The underpinnings of the physical world are as opaque and difficult to represent as those of the spiritual world. Art, and nonrepresentational art in particular, can be used to better explore and ultimately communicate the answers to big questions, such as the nature of consciousness, origins of life, and validity of spirituality. This investigation gives me great energy.

Lesson 2: Technical Ability is a precondition

While the composition of these paintings can at times look elementary (Malevich’s Black Square), they are technically complex and require deep introspection and imagination. Not only must the artist know themselves fully, they must discover a way to use their technical abilities to recreate that feeling in the minds of strangers.

A documentary on Basquiat underscored the level of intentionality that goes into even seemingly haphazard works – according to those who watched him paint, each stroke was steady and measured despite its chaotic appearance.

Lesson 3: Beauty is derived from emotion in addition to (or instead of) appearance

How can an artwork without concrete form cause emotional reaction in the viewer?

By treating the artwork itself not as the end product, but rather a transmission device for the subject of choice. Lines and colors no longer represent visual objects, but are used in their own right to project the thoughts and feelings of the painter into the mind of the viewer, without loss of information (although always subject to interpretation) (87)

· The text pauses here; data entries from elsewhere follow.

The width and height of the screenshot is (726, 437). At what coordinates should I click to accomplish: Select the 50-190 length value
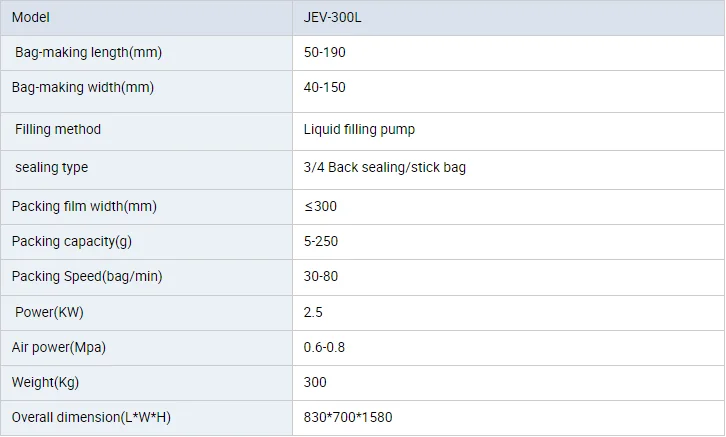[x=325, y=51]
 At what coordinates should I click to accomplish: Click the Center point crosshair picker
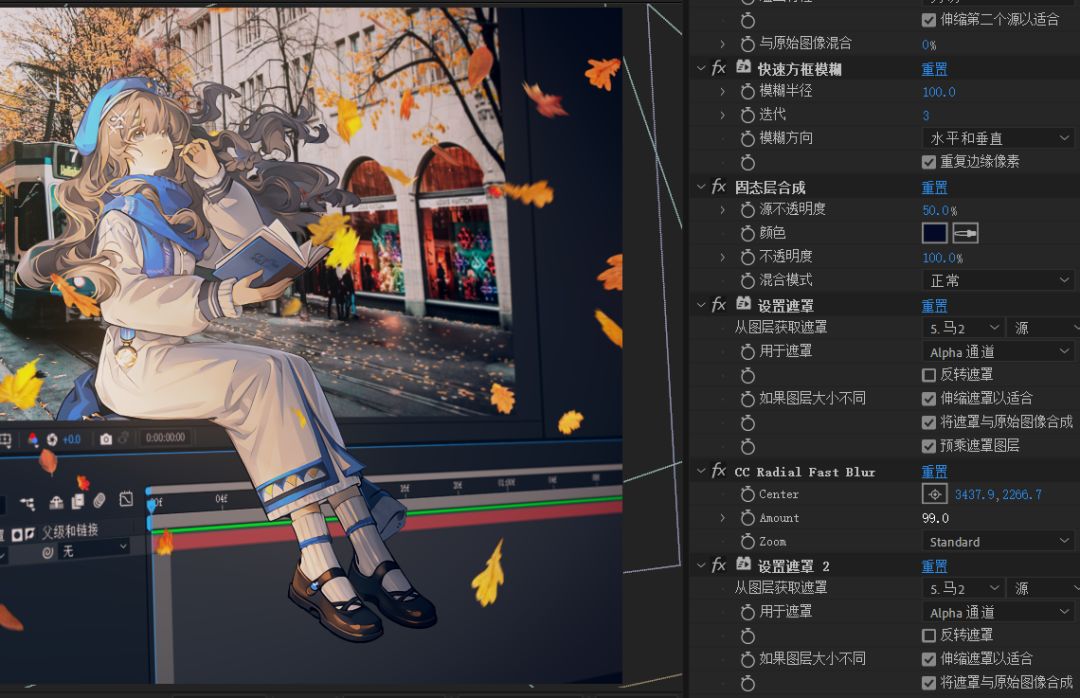coord(934,494)
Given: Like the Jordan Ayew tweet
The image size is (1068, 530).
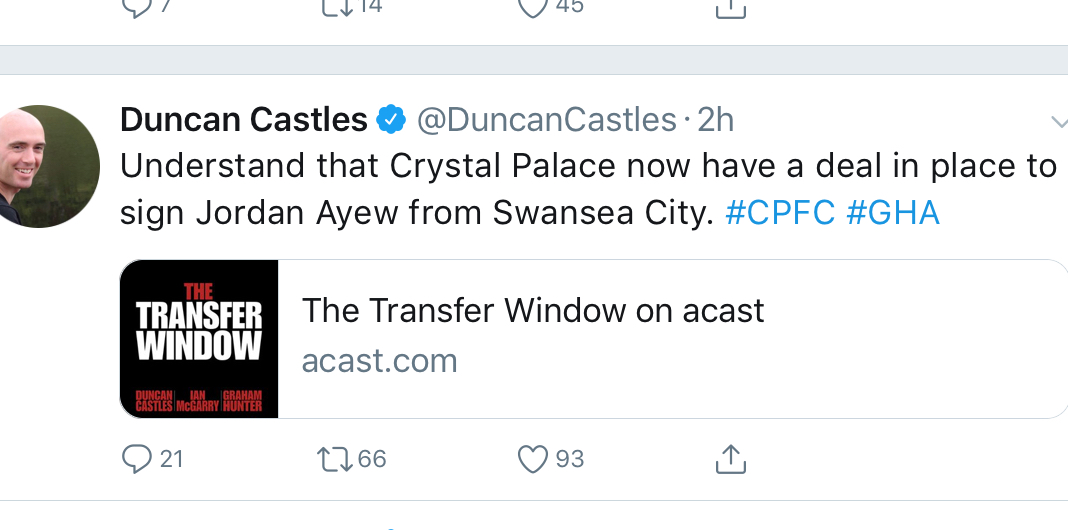Looking at the screenshot, I should (533, 459).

While it is a bit hard to think of an image “projecting” emotion into the mind, this is exactly what music does with sounds. Music is a very abstract medium and is commonly understood to convey emotion. Abstract art is quite similar, although I think less commonly understood.

The abstract artist is concerned with achieving beauty through impact and effect, not strictly from the visual impact of their work. A quote from Newman intended to rebuff art critics calling his work un-aesthetic illustrates this: “Aesthetics is for the artist as Ornithology is for the birds”.


In summary, abstract expressionism caused me to think deeply on the nature of art and its place in my life. It is valuable because it acknowledges the limitations that are inherent to most human communication and seeks to break these limitations by shirking the constraints of embodied reality in lieu of raw, uninterpreted sensations. Abstract artists seek to transmit these uninterpreted sensations to the viewer through their images. This requires deep introspection and self-knowledge, a worthy endeavor for all.


Newman, B., O’Neill, J. P., & McNickle, M. (1992). Barnett Newman: Selected writings and interviews. Berkeley: University of California Press.